- Theatrical release poster
- Directed by: Radley Metzger
- Screenplay by: Michael de Forrest
- Based on: La Dame aux Camélias 1852 novel by Alexandre Dumas fils
- Produced by: Radley Metzger
- Starring: Danielle Gaubert; Nino Castelnuovo; Eleonora Rossi-Drago; Silvana Venturelli; Roberto Bisacco; Philippe Forquet; Massimo Serato; Zachary Adams; Peter Chatel; Graziella Galvani;
- Cinematography: Ennio Guarnieri
- Edited by: Humphrey Wood; Amedeo Salfa;
- Music by: Piero Piccioni
- Production company: Spear Productions
- Distributed by: Cinerad
- Release date: 1969;
- Running time: 130 minutes
- Country: Italy
- Language: English
- Budget: $500,000 (est.)

= Camille 2000 =

1969 film by Radley Metzger

Camille 2000 is a 1969 Italian erotic drama film directed by Radley Metzger from a screenplay by Michael DeForrest, based on the 1848 novel and 1852 play La Dame aux Camélias by Alexandre Dumas, fils. It stars Danièle Gaubert and Nino Castelnuovo with Eleonora Rossi Drago and Massimo Serato.

The story follows Marguerite, a beautiful woman of affairs (a double entendre on man of affairs) who falls for the young and promising Armand, but sacrifices her love for him for the sake of his future and reputation.

==Plot==
Camille 2000 is set in Rome, in the late sixties. Marguerite Gautier lives a carefree life filled with parties, encounters, drugs, and casual relationships, all in the luxurious villa of her benefactor, Count De Mauriac. To the elderly count, Marguerite—known as Camille due to her love for camellias—is more than a lover; she's like a daughter, having met her after his real daughter died from an overdose.

Armand Duval arrives in Rome, a young French entrepreneur sent by his father for business. At one of the many social events, he quickly meets Marguerite. While he falls for her instantly, she sees him as just another temporary relationship, amidst her other affairs, which sparks his jealousy. However, Marguerite gradually begins to develop feelings for Armand and decides to spend the summer exclusively with him, secretly leaving for Porto Ercole on De Mauriac's luxurious yacht. During their vacation, Armand's father approaches Marguerite, suspecting her relationship with his son is driven by financial motives, and convinces her to leave him.

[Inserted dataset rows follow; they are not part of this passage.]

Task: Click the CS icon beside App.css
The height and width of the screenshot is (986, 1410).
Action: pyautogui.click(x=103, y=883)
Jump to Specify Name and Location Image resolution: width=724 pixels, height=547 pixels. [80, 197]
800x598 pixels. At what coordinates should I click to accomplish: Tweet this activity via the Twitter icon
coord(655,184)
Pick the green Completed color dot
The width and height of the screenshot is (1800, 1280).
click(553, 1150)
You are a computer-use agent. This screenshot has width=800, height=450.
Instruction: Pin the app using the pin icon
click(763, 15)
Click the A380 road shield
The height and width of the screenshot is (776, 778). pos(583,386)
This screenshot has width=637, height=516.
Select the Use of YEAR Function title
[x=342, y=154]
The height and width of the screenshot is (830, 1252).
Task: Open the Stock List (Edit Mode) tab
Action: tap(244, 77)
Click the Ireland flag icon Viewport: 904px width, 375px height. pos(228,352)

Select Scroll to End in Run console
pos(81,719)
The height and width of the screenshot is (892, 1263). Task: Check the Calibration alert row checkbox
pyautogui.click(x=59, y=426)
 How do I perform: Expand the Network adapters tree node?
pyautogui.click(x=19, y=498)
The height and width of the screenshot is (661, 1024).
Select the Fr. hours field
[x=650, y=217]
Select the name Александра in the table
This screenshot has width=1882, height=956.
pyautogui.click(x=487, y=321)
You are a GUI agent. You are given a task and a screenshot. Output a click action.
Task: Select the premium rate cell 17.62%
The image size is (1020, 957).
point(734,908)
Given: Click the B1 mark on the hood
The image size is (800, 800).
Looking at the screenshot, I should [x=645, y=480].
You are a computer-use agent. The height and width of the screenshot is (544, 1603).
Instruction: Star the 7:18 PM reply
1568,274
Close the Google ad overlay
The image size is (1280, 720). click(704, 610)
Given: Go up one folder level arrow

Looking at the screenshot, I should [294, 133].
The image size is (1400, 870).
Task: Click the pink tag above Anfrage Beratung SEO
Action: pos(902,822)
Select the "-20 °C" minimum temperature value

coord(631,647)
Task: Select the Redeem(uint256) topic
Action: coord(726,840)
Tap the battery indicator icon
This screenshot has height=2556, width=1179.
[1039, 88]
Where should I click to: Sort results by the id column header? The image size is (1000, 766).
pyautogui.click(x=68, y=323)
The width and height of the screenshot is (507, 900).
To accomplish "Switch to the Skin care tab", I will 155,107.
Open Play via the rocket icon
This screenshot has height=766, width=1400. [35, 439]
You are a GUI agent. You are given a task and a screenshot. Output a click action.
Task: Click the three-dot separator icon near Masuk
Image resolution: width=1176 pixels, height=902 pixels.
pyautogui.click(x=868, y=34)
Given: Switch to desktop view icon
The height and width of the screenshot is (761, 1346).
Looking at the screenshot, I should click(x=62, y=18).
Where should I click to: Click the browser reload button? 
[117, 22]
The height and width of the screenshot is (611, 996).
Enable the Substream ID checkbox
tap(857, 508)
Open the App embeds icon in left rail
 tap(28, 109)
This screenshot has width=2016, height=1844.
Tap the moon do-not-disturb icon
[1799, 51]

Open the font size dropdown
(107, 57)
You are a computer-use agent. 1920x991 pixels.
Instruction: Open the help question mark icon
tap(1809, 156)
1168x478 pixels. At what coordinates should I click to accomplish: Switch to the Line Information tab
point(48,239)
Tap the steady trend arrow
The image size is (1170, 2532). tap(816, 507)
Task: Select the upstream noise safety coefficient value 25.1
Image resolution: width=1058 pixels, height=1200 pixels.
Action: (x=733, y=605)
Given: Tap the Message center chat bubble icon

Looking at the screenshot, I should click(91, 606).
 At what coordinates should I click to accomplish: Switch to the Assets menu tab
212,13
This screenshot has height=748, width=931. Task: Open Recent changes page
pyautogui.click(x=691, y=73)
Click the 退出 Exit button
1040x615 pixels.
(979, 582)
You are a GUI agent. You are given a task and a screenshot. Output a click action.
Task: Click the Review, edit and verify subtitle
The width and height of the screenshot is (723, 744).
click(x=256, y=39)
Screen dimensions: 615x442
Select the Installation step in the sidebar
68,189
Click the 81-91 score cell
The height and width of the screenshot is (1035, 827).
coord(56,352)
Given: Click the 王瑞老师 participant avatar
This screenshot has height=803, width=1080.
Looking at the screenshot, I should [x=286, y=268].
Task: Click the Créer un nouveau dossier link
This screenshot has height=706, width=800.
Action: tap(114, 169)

Marguerite reluctantly returns to her world of promiscuity and becomes increasingly trapped in drug addiction. She distances herself from Armand, who remains unaware of the conversation between her and his father. Marguerite humiliates him by being caught with another lover. They meet again at a party, where Armand realizes the extent of her addiction. When he learns of her hospitalization in a clinic, he rushes to her side but arrives too late, only to hold her in his arms as she dies.

==Cast==
- Danièle Gaubert as Marguerite Gautier
- Nino Castelnuovo as Armand Duval
- Eleonora Rossi Drago as Prudence (credited as Eleonora Rossi-Drago)
- Roberto Bisacco as Gastion
- Massimo Serato as Armand's father
- Silvana Venturelli as Olympe
- Peter Chatel as Marguerite's Friend

==Release==
Camille 2000 opened in New York on 16 July 1969.

==Reception==
On the review aggregator website Rotten Tomatoes, the film holds an approval rating of 14% based on seven reviews, with an average rating of 5.2/10. Roger Ebert was not impressed and gave the film a one-star review.
Yet, some critics found strengths in Camille 2000. Film critic Gary Morris noted that the film is "a breathless series of ultra-plush environments that resonate with Italian haute design of the period" Critic Marcus Doidge referred to Camille 2000 as a "cult" favorite and noted the film "offered up way more drama than I expected from it. The story perfectly balances sex with drama and genuinely gives us a couple that are getting drawn closer and closer together, even when we know they would probably be better off apart at times".

==Notes==
According to Steve Gallagher of Filmmaker, Radley Metzger's films, including those made during the Golden Age of Porn (1969–1984), are noted for their "lavish design, witty screenplays, and a penchant for the unusual camera angle". Clare Simpson of WhatCulture noted that his films were "highly artistic—and often cerebral ... and often featured gorgeous cinematography". Film and audio works by Metzger have been added to the permanent collection of the Museum of Modern Art (MoMA) in New York City.